PE Ledger

Friday, September 22, 2023

PEI fastest-growing region in Canada, census shows

PEI

Key takeaways: 

  • Cornwall rates as the fastest-growing neighborhood on PEI.
  • Development in PEI’s rural places was rather intense.

Fastest growing places in PEI: 

With a population increase of 8.0 percent since the 2016 census, PEI rates as the fastest-growing region in the nation, according to the first release of data from the 2021 census.

Nationally the population increased 5.2 percent. 

PEI framed out BC as the fastest growing region. BC’s population rose 7.6 percent.

The census estimated 154,331 Islanders. The recent assessment for the population is 165,936. 

The distinction represents what is known as undercount, those Islanders not caught by the census. Over the following year, Statistics Canada will start to intervene census data with other data to set a new population figure.

Cornwall arrived out as the fastest-growing neighborhood on the Island, among neighborhoods with a population of 1,000 or more. The top five were:

  1. Cornwall: +22.9%.
  2. North Shore: +16.2%.
  3. Malpeque Bay: +15.6%.
  4. New London: +15.2%.
  5. Alberton: +13.6%. Source – cbc.ca

Stratford, long identified as fastest-growing, dropped to sixth at 12.5 percent.

Also read: Climate shuts and postpones schools in western PEI.

Census states PEI is the fastest developing province in Canada

Canada increasingly metropolitan

The list describes how the population increase on PEI is tugging a national trend.

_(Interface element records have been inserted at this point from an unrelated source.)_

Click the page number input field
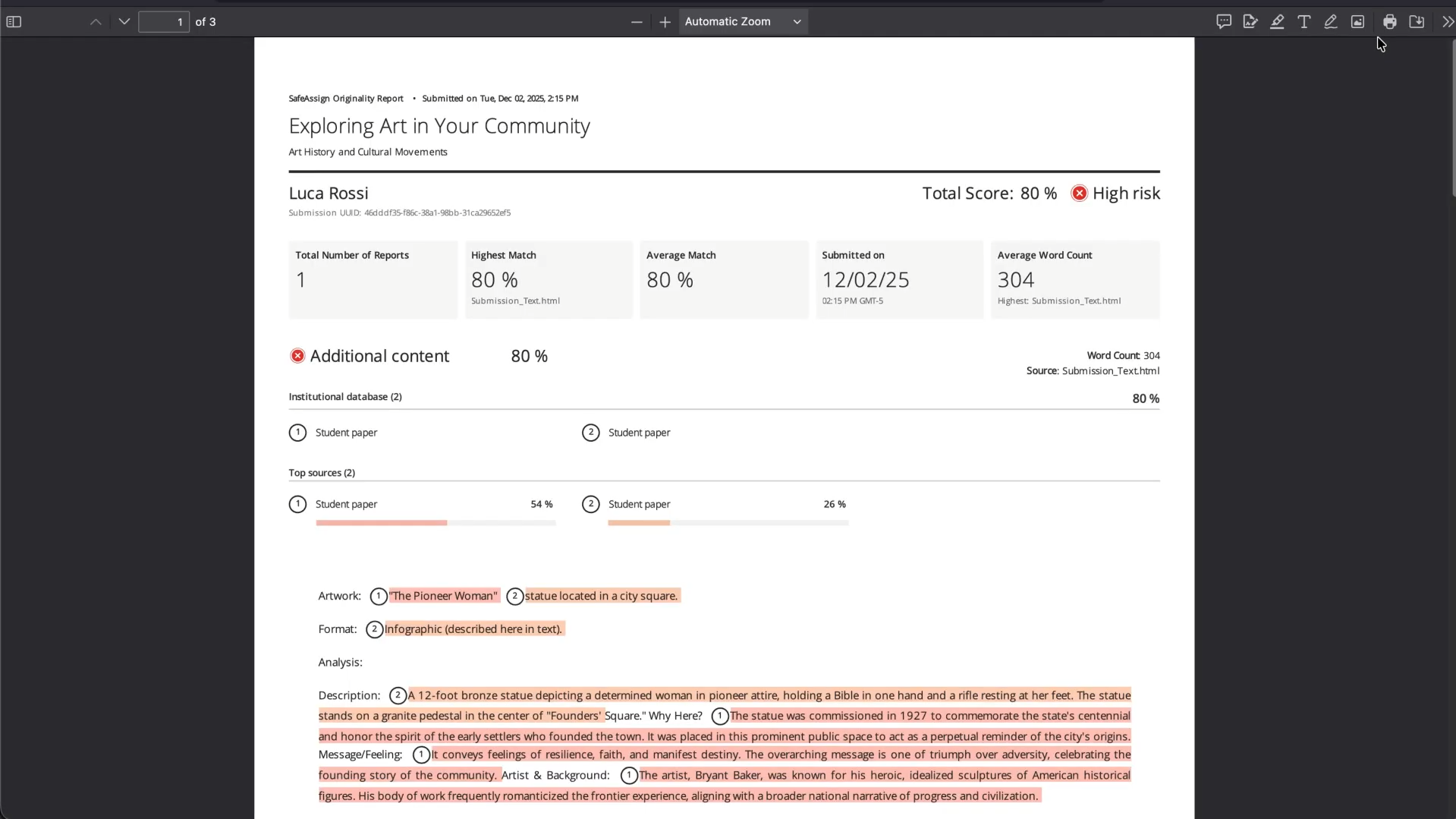This screenshot has height=819, width=1456. pyautogui.click(x=164, y=22)
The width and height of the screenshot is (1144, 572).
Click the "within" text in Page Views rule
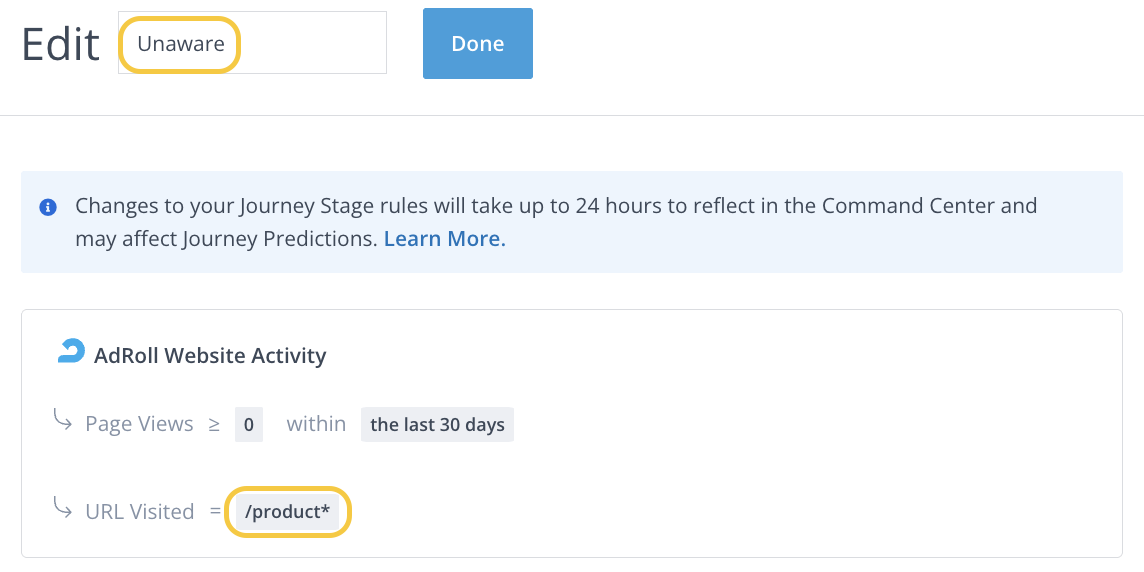pyautogui.click(x=316, y=424)
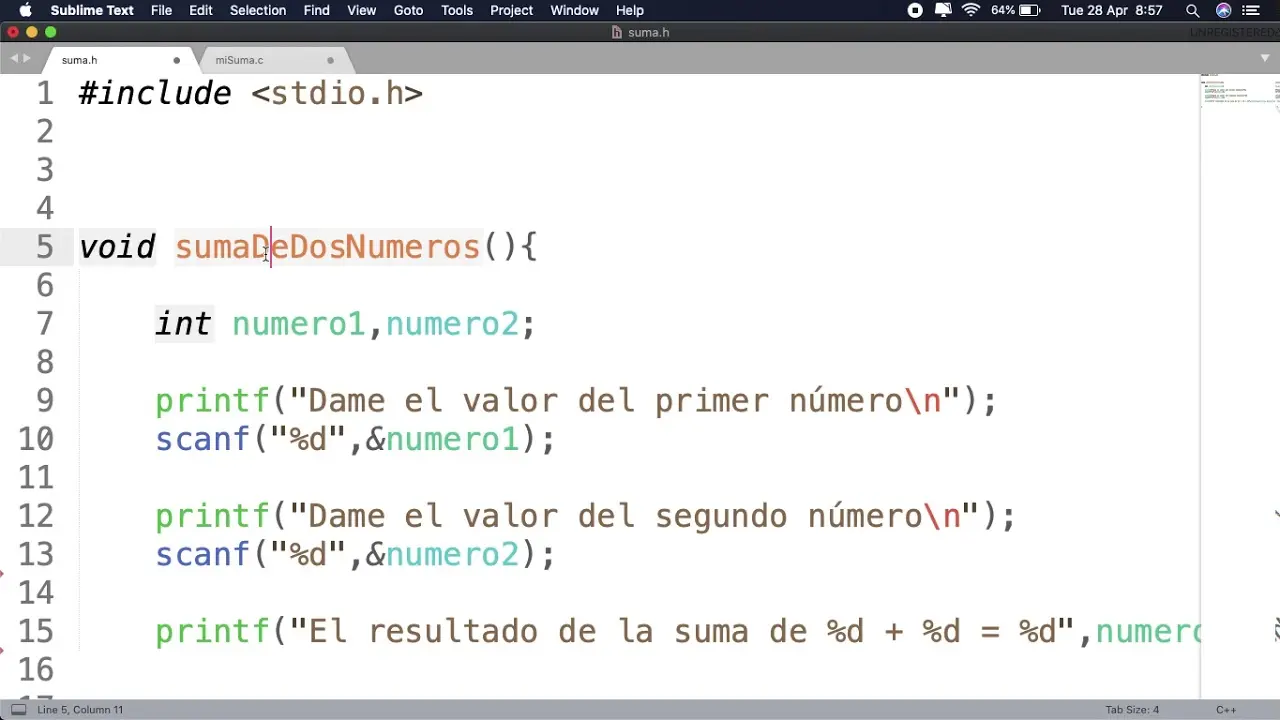Click the tab forward arrow
The width and height of the screenshot is (1280, 720).
coord(27,60)
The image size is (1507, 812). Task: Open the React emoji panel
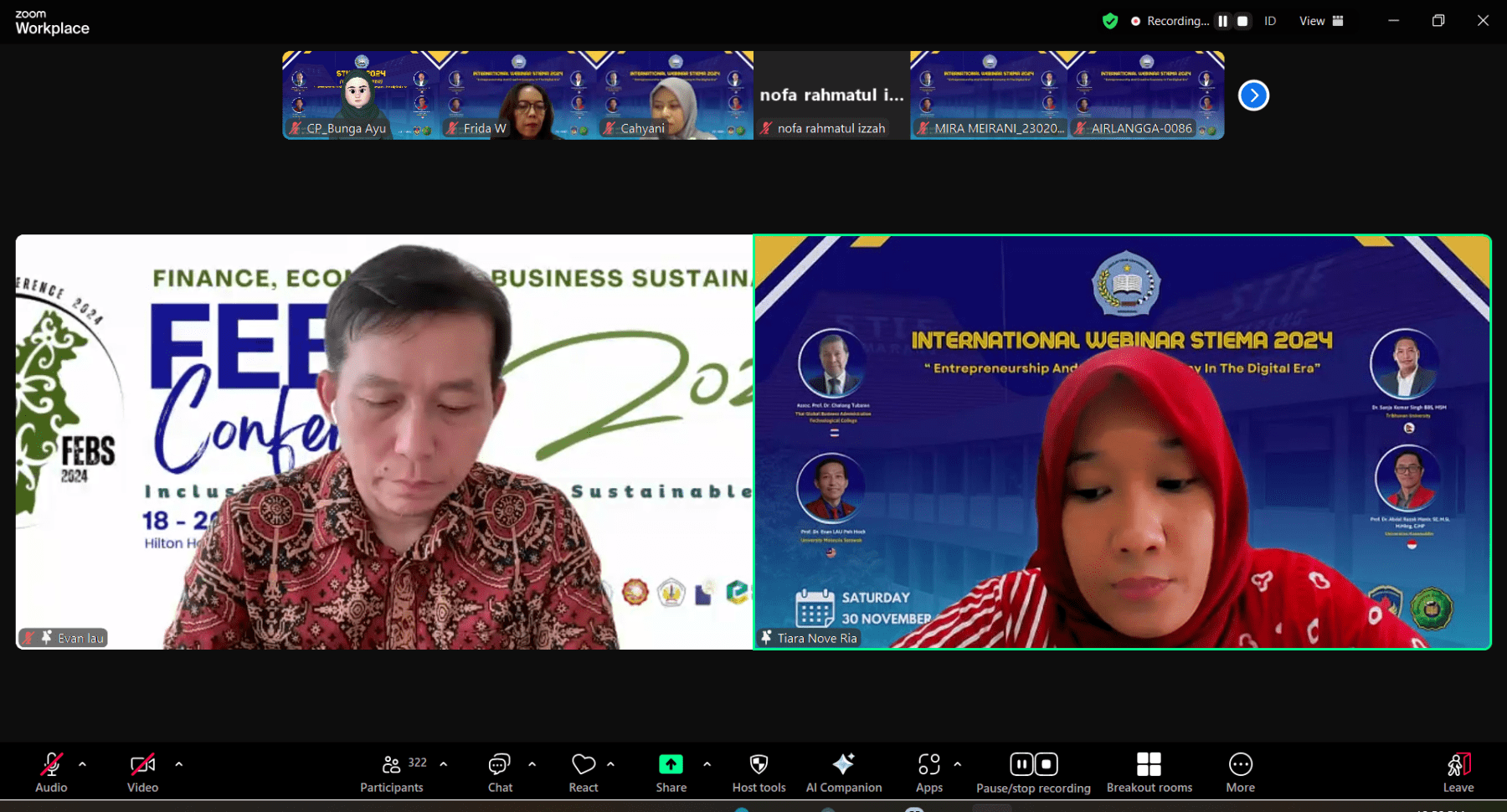pyautogui.click(x=583, y=764)
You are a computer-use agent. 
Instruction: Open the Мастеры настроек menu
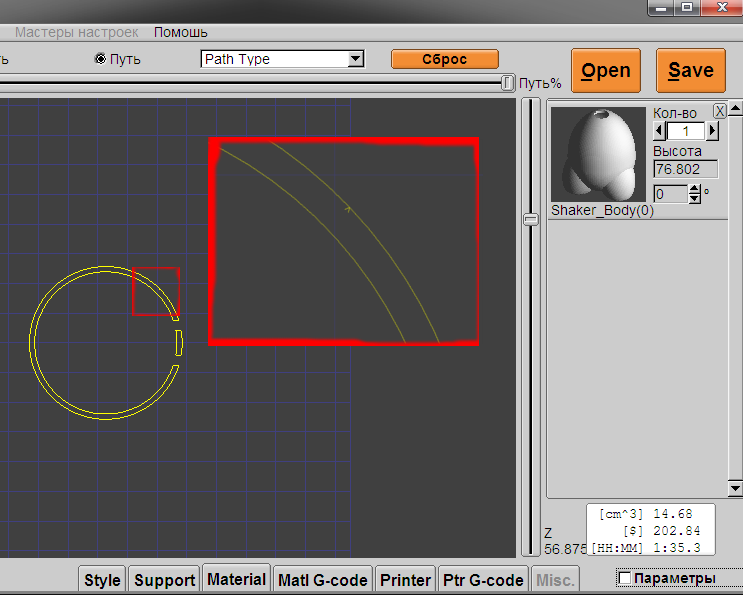[77, 32]
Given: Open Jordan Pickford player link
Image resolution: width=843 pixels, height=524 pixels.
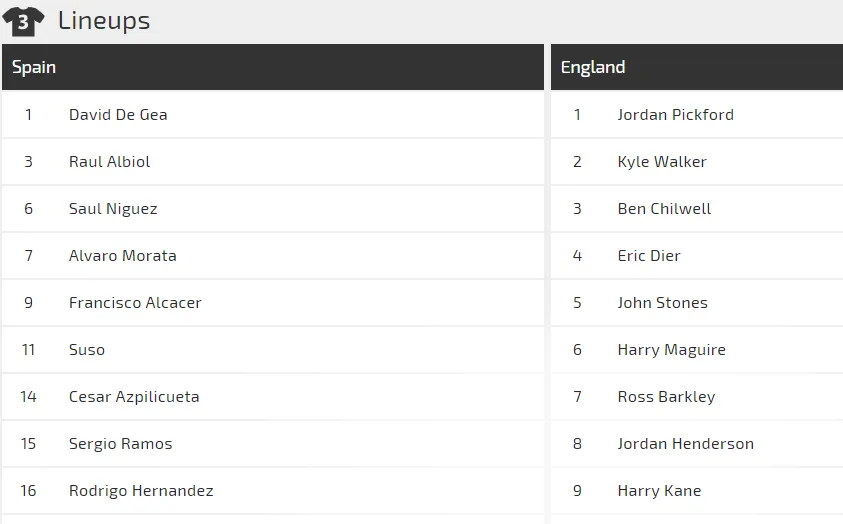Looking at the screenshot, I should (x=675, y=115).
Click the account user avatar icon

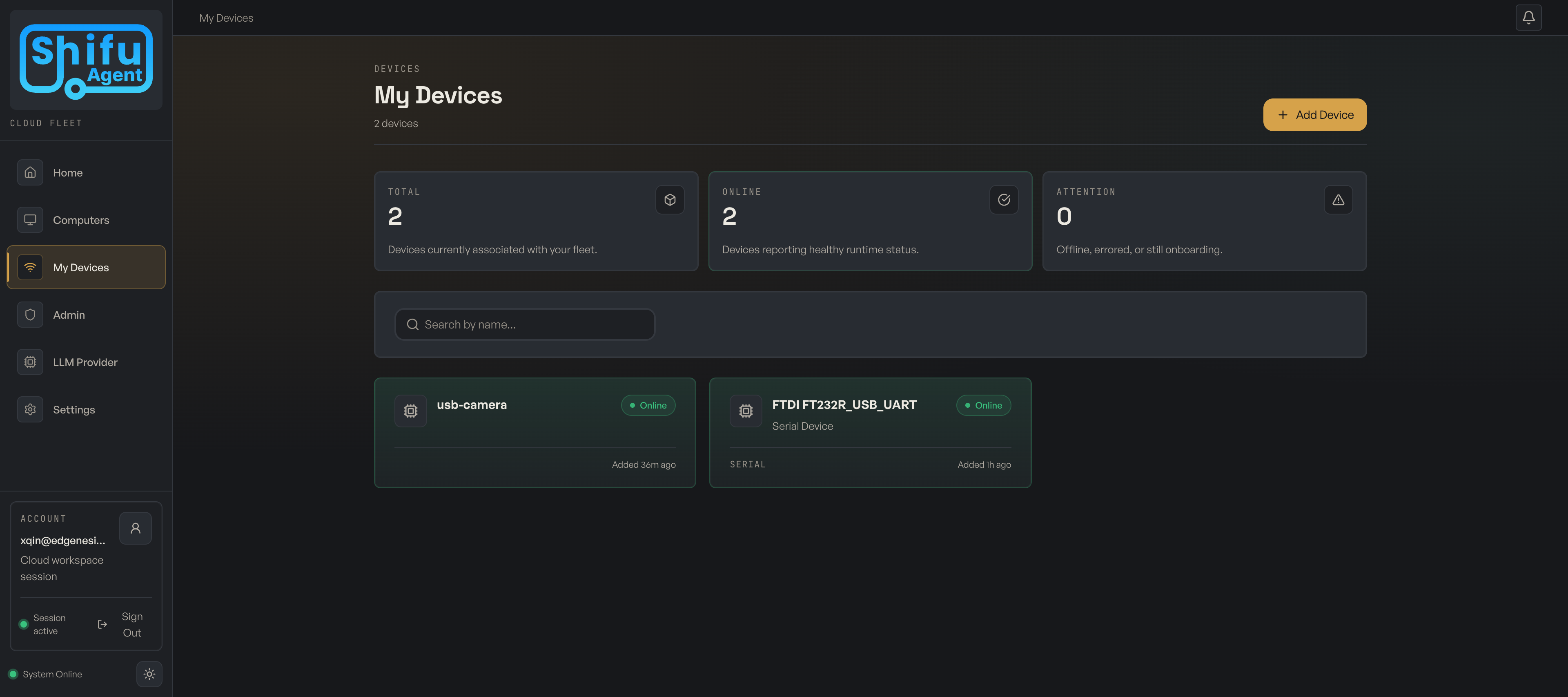point(135,527)
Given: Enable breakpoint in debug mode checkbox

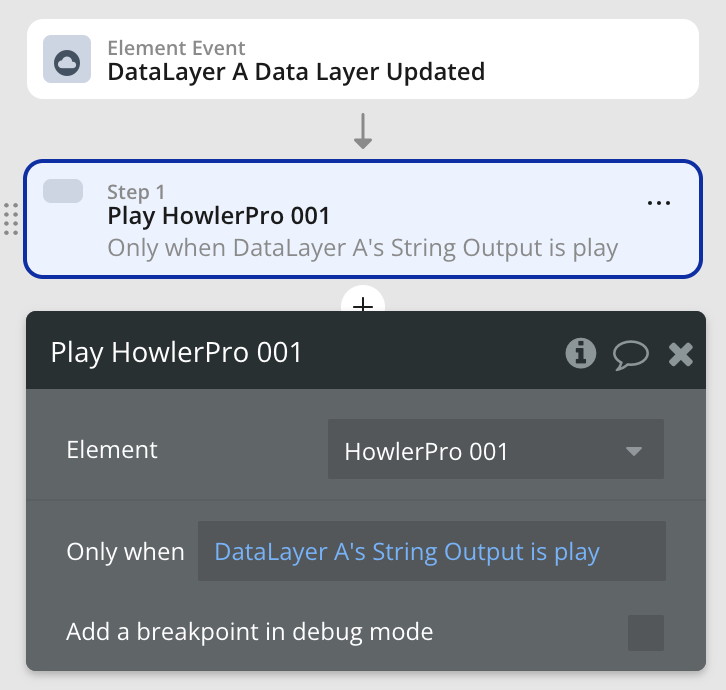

Four of the communities are supposed to be rural on the Island, not adjoining or part of one of the region’s two cities.

Meanwhile, Canada is becoming increasingly urban. At 10.9 percent, the population increase in downtown centers was almost double the rise for the nation.

PEI’s metropolitan communities rose 9.5 percent, only a little more than the regional average.

Almost three-quarters of Canadians stay in cities, while the urban-rural separation is approximately equal on the Island.

While there is not much distinction in rural versus urban growth, there is a tendency for individuals to settle toward the center of the region.

Queens County rose 9.7 cents, Kings was up 6.8 percent, and the population of Prince grew 5.3 percent.